Tuesday, January 23, 2018

Spark Dataframes

Concept of dataframes - A data frame is a table, or two-dimensional array-like structure, in which each column contains measurements on one variable, and each row contains one case.

So, a DataFrame has additional metadata due to its tabular format, which allows Spark to run certain optimizations on the finalized query.

A DataFrame is equivalent to a table in RDBMS and can also be manipulated in similar ways to the "native" distributed collections in RDDs. Unlike RDDs , Dataframes keep track of the schema and support various relational operations that lead to more optimized execution.

Each DatafRame object represents a logical plan but because of their "lazy" nature no execution occurs until the user calls a specific "output operation".

Dataframes are distributed across worker. It is the primary abstraction in Spark SQL and immutable.

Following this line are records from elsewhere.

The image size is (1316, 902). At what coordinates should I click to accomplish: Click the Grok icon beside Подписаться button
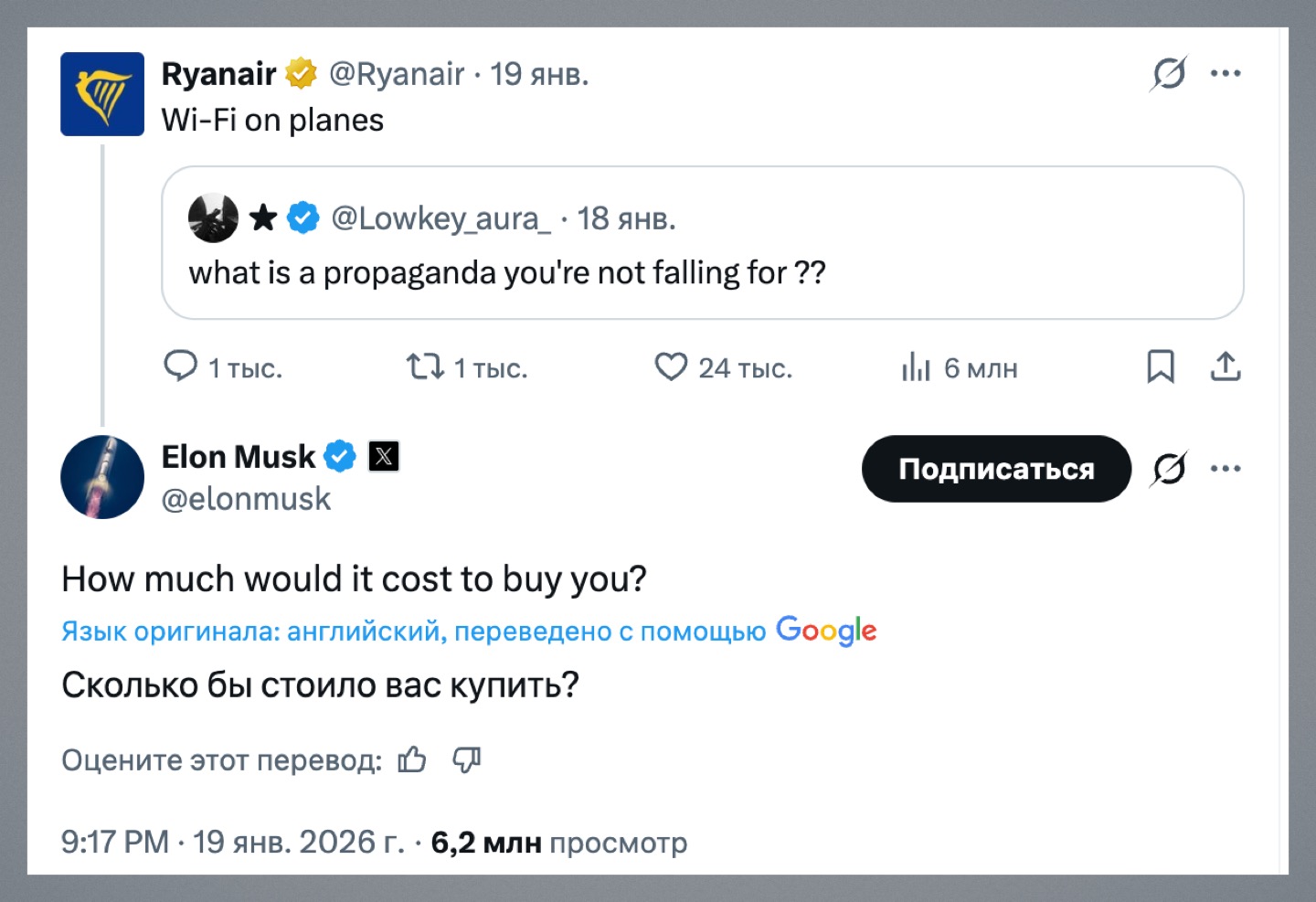[1169, 469]
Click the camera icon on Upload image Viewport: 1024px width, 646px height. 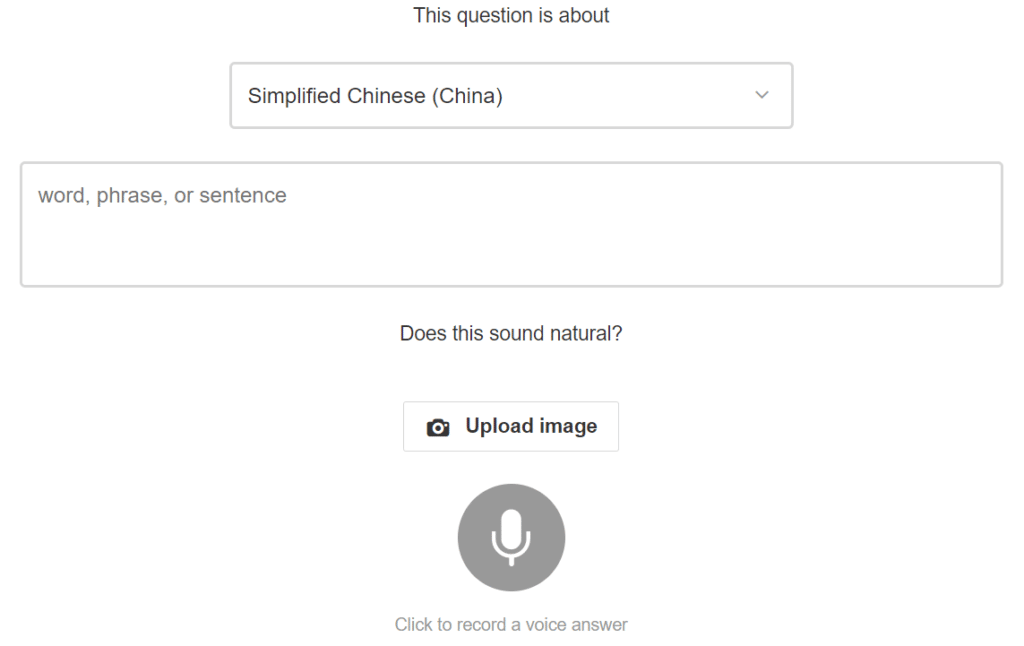click(438, 428)
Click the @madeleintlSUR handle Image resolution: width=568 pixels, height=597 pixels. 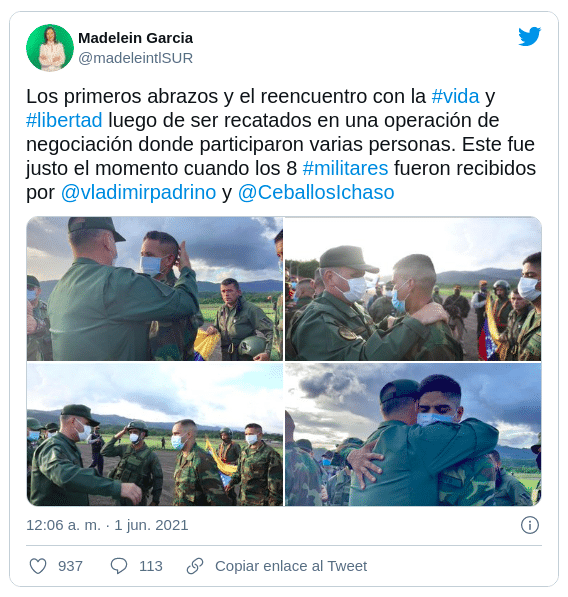coord(136,58)
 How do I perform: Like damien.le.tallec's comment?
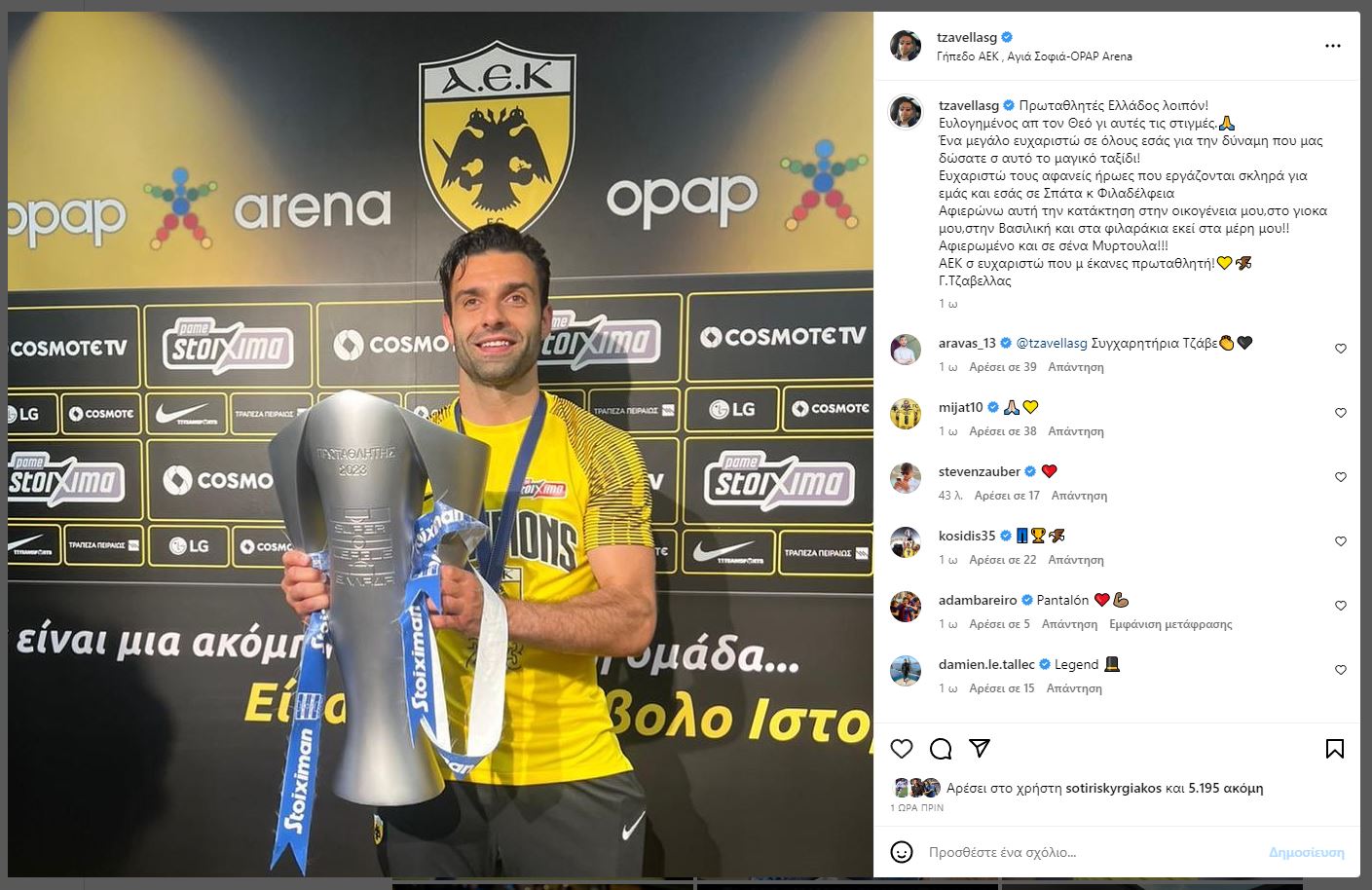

You can think of Dataframes as special type of RDD. Dataframes keep track of the schema and support various relational operations that lead to more optimized execution. An RDD, on the other hand, is merely a Resilient Distributed Dataset that is more of a blackbox of data that cannot be optimized as the operations that can be performed against it are not as constrained.

However, you can go from a DataFrame to an RDD via its rdd method, and you can go from an RDD to a DataFrame (if the RDD is in a tabular format) via the toDF method

In general it is recommended to use a DataFrame where possible due to the built in query optimization.

You can easliy switch from dataframes to RDD (1) or RDD to dataframes(2)

(1) val sampleRDD = sqlContext.jsonFile("hdfs://localhost:9000/jsondata.json")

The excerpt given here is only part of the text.